Since announcing the introduction of ad-supported subscription tiers earlier this year, both Disney+ and Netflix have attracted a lot of excitement from the advertising world.
But with reports of very high CPMs and opaque measurement, it sounds like both may be hoping their reputations will be enough to draw in ad revenues. In this piece Ian Whittaker, founder and director of Liberty Sky Advisors, dissects whether they’re likely to live up to the hype.
The past few months have seen significant steps in the rollout of advertising to the SVOD services. Disney+ launches its product in the United States later this year while Netflix also confirmed it was introducing advertising. Both have recruited powerful partners to help them with their offering with Disney selecting The Trade Desk and Netflix Xandr). Disney+ has also confirmed its pricing (at least for the United States) when it comes to the ad-supported option – keep the existing $7.99 per month price for Basic and take adverts or take a $3 per month price rise for no ads. Netflix has chosen a similar price point, at $6.99 in the US.
The launch of advertising makes sense strategically. It offers a new source of revenue growth as opposed to a SVOD model, which depends on growing subscriber numbers and / or ARPU. That is critical because SVOD penetration is already slowing down, as witnessed by the Q2 results of Netflix, Comcast’s Peacock and Warner Bros Discovery. While Disney+ continues to grow, it is mainly fuelled by India, which is a low-ARPU market (around an underlying 1/9th of Disney’s non-India markets). Crucially, being high margin, such advertising revenues also have a disproportionate impact on profits. Meanwhile, growing pressure on households makes raising ARPU difficult and there is a natural trade off between subscriber and ARPU growth.
However, there are problems here for both platforms. The most often quoted so far is the pricing of the offerings. Disney+ is apparently being charged at $80 CPM whilst Netflix is reportedly charging in the range of $65 / CPM. Netflix’s offering has come under attack given advertisers have no transparency over where the adverts will be shown (although the recently announced deals with BARB and Netflix do suggest movement on the measurement front, the finer details are yet to be seen). In ordinary times, this would be a concern anyway, but it is more of an issue given greater economic uncertainty and, perhaps more to the point, rising concerns over TV the rising concerns over TV inflation.

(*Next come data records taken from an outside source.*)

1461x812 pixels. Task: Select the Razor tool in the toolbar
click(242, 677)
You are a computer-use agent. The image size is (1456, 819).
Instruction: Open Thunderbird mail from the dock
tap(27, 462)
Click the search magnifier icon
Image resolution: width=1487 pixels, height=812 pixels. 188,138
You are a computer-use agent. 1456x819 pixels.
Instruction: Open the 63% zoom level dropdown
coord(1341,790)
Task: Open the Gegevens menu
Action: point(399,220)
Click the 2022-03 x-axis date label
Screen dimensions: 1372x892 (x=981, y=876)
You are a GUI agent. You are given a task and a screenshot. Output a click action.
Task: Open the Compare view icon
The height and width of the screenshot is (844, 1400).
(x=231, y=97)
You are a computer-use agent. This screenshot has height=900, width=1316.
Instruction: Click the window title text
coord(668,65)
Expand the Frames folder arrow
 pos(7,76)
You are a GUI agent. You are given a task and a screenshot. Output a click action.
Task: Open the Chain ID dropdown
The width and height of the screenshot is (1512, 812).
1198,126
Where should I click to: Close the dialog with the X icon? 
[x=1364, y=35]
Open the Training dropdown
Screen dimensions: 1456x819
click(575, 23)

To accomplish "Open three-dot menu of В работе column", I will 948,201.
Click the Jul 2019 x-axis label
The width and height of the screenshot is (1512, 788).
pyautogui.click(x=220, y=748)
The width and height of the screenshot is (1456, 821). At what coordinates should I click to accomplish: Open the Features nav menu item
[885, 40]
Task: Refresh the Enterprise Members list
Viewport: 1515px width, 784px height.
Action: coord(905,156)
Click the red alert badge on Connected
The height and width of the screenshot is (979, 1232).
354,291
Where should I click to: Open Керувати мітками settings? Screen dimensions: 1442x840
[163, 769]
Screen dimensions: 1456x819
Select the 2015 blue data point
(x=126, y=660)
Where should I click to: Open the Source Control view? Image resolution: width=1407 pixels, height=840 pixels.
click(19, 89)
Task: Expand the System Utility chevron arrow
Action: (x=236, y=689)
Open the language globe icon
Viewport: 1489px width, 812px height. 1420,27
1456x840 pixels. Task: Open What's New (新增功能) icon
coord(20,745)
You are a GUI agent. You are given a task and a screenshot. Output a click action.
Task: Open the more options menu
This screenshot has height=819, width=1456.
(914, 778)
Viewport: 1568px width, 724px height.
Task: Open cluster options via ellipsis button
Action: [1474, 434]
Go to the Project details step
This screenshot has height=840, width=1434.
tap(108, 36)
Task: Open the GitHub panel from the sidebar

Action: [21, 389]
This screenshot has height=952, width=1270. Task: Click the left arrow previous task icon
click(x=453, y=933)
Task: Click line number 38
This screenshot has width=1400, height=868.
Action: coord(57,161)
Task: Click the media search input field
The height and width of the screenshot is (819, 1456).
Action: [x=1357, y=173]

Secondly, there is the size of the audiences reached. Most advertising markets – and advertisers spend – is still national in nature. There is a recognition, particularly in Europe, that an advertising strategy for France may not be the best one for Germany or for the UK (you get the picture). Yet, while the audiences of the streaming platforms are very large on a global basis, it is a different matter when it gets down to individual countries. In all the major European markets, streaming content does not threaten the top 20 shows in terms of audience size. So, for advertisers wanting reach, the streaming services – in Europe – do not meet the grade. It may start to be a different case in the United States, where the Nielsen data is suggesting that the streamers are starting to make meaningful gains in audience data. However, the world is not the United States – which is a point that seems to be lost on at least some of the decision makers.
That leads onto the third point, and an obvious one, namely what advertisers are getting for their money. One question that advertisers should be asking themselves is whether the streaming subscribers reached with adverts are necessarily the optimal ones. Certainly, the Disney+ pricing offering does not look like a way to attract new subscribers – if you are not taking Disney+ at $7.99 without adverts, why are now you are taking it at the same prices with adverts – but more to maximise revenues from the existing base and reduce churn amongst price sensitive customers.
It is a smart strategy, but the chances are that a disproportionate percentage of those who choose the advertising option are doing so because of economic reasons, which may not be the ones that advertisers want to attract. Having an advertising offering that theoretically reaches all subscribers, regardless of economic conditions, is probably a more attractive option for advertisers.
Of course, Netflix and Disney may not care about these concerns, even if they are aware of the issues. There is likely to be a cohort of advertisers who want to be on the service at launch because of the ‘wow’ factor. That will bring claims of success for the advertising strategy (we also do not know what minimum revenue guarantees have been given by their partners). In addition, as I noted above, advertising revenues should be very high margin for the streamers because virtually all of it should drop through to the bottom line.
All this not only helps the financials but also investor perceptions to the companies, which has been badly damaged over the past 12 months (Netflix’s share price is down over 60 percent in the period). However, if the companies want to turn their advertising propositions into a long-term, viable and meaningful business, then they perhaps should start to readdress the weaknesses in their plans.